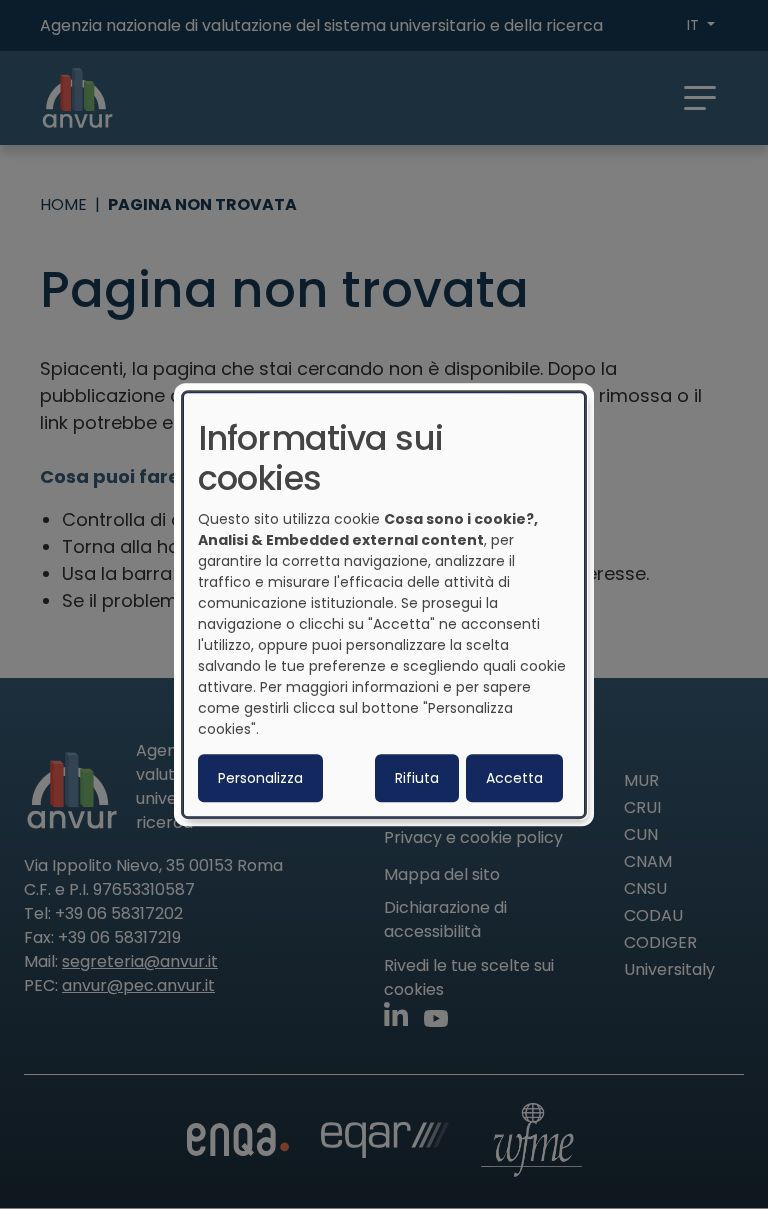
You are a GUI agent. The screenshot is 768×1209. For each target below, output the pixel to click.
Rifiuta (417, 778)
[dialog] (384, 605)
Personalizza (260, 778)
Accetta (514, 778)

# TASK GOAL:
Exactly what appears in the records above must be returned, apart from the pictures.

# ANSWER SPACE:
You are a GUI agent. The screenshot is 768×1209. For each target below, output the pixel to click.
Rifiuta (417, 778)
[dialog] (384, 605)
Personalizza (260, 778)
Accetta (514, 778)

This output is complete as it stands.